===== Source excerpt =====
Tuesday, August 20, 2013

Out Here On My Own

I've always said that music soothes the soul.  It lifts me up, calms me, energizes me, makes me dig down deep and think,  makes me forget, makes me cry, laugh, love, hate and any other emotion I can feel.   Because to me, that IS what music is all about....  emotions set to song.

From the time the original movie Fame came out, I loved the song Out Here On My Own sung by Irene Cara.   I hadn't heard it in a very long time.  Today I was home from work due to a raging migraine.  I couldn't sleep any more; I woke up couldn't sleep any more so was flipping channels and found the remake of Fame done recently.   This song came on and it was even more beautiful this time.  But the words even more so.   Why?

 Because of the opening words, - they pulled me in.   Who of us haven't thought, at some point or another, thought, "Sometimes I wonder, where I've been.  Who I am, do I fit in".

(Click on the link below to watch the video in a separate window, then you can follow the lyrics here)
 
Sometimes I wonder where I've been
Who I am, do I fit in.
Make believin' is hard alone
Out here on my own
We're always proving who we are
Always reaching for that rising star
To guide me far, and shine me home
Out here on my own
When I'm down and feelin' blue,
I close my eyes so I can be with you.
Baby be strong for me, baby belong to me
Help me through, help me need you
Until the morning sun appears
Making light of all my fears,
I dry the tears I've never shown
Out here on my own
But when I'm down and feelin' blue
I close my eyes so I can be with you
Oh baby be strong for me, baby belong to me
Help me through, help me need you.
Sometimes I wonder where I've been,
Who I am, do I fit in.
I may not win, but I can't be thrown,
Out here on my own.
Out here on my own.

Sunday, August 11, 2013

A Blaine Day

Today was Blaine Day.   It's been several weeks since I've been able to spend any great amount of time with him due to our schedules.   After discussing it on Friday, we thought our best chance would be today.

I woke him up via phone call on my way in to town at 10 and told him he better get showered and changed cuz I was picking up donuts and going to be there in a 1/2 hour to work.

He was ready...and work we did.  We started out in his kitchen and did everything ...I mean..everything.  We washed dishes, put them away, wiped down the counters, cleaned out the refrigerator, microwave and toaster oven.  Then we (ok, me), scrubbed the floor.

I tackled his bathroom while he started on cleaning his bedroom.  (We both had our work cut out for us!)  But we made it and no HazMat suits were needed!
=====
Tasks:
1. Summarize the blog excerpt in two sentences.
2. Repeat the blog excerpt word for word, between "I've always said" and "emotions set to song.", inclusive.
The lines that come next are separate material and have no connection to the blog excerpt.
===== Recorded information =====
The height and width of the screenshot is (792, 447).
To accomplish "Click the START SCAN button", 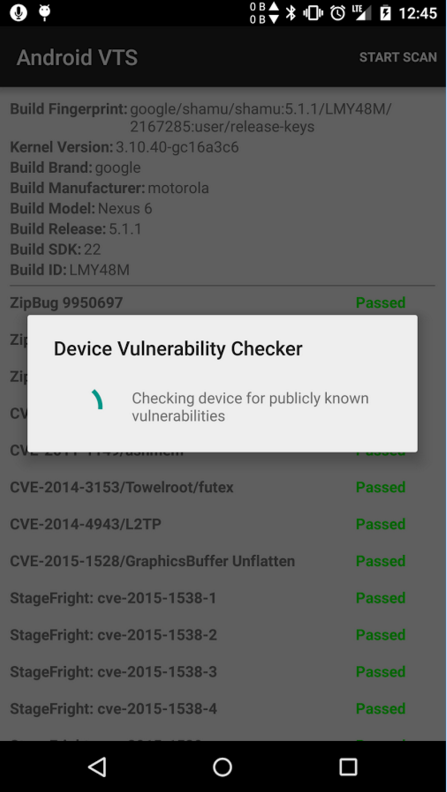I will (x=398, y=57).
=====
Solutions to the problems:
1. In an entry dated August 20, 2013, the writer was home from work with a migraine, found the remake of Fame while flipping channels, and was drawn in by the song Out Here On My Own, especially its opening words about wondering who you are and whether you fit in. In an August 11, 2013 entry, the writer describes a day with Blaine after weeks of conflicting schedules, spent cleaning his kitchen, bathroom, and bedroom.

2.
I've always said that music soothes the soul.  It lifts me up, calms me, energizes me, makes me dig down deep and think,  makes me forget, makes me cry, laugh, love, hate and any other emotion I can feel.   Because to me, that IS what music is all about....  emotions set to song.